- [WHAT YOU WILL DO]: Nothing but the line containing "Where should I" and the lines that follow it to the end of the material below should appear in the answer, each copied exactly.

[PROVIDED ENTRIES — start]

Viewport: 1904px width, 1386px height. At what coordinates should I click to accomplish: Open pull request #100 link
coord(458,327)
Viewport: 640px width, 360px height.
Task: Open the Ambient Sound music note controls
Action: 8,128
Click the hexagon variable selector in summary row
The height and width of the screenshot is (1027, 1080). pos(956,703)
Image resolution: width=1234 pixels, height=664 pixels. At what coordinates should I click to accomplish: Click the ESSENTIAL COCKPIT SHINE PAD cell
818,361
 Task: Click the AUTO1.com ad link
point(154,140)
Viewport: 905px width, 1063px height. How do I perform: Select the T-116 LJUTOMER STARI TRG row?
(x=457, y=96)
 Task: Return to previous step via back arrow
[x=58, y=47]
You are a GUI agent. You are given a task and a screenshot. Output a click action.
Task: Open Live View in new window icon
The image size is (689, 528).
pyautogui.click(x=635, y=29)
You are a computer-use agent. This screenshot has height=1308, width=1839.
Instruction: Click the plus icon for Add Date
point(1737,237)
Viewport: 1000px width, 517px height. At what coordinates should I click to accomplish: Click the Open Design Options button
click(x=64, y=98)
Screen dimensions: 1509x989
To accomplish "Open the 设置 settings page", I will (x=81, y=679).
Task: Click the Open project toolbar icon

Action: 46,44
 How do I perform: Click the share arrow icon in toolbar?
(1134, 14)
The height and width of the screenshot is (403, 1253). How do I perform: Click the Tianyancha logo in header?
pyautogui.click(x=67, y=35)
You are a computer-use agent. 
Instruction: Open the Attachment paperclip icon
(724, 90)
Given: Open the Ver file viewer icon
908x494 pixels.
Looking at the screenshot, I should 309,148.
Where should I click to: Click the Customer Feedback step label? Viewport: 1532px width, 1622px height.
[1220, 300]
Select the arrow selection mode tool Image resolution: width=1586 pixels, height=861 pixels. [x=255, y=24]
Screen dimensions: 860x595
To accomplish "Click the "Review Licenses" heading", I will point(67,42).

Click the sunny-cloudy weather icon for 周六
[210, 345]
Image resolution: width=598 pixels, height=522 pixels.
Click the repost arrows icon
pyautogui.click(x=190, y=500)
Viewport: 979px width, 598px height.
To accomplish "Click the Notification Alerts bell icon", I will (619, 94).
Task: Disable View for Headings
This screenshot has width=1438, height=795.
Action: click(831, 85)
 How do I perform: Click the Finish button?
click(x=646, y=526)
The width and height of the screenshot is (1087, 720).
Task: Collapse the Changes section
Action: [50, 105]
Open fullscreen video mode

[PROVIDED ENTRIES — finish]

- [ANSWER TO THE EXERCISE]:
Where should I click to: Click the Customer Feedback step label? Viewport: 1532px width, 1622px height.
[1220, 300]
Select the arrow selection mode tool Image resolution: width=1586 pixels, height=861 pixels. [x=255, y=24]
Screen dimensions: 860x595
To accomplish "Click the "Review Licenses" heading", I will point(67,42).

Click the sunny-cloudy weather icon for 周六
[210, 345]
Image resolution: width=598 pixels, height=522 pixels.
Click the repost arrows icon
pyautogui.click(x=190, y=500)
Viewport: 979px width, 598px height.
To accomplish "Click the Notification Alerts bell icon", I will (619, 94).
Task: Disable View for Headings
This screenshot has width=1438, height=795.
Action: click(831, 85)
 How do I perform: Click the Finish button?
click(x=646, y=526)
The width and height of the screenshot is (1087, 720).
Task: Collapse the Changes section
Action: [50, 105]
Open fullscreen video mode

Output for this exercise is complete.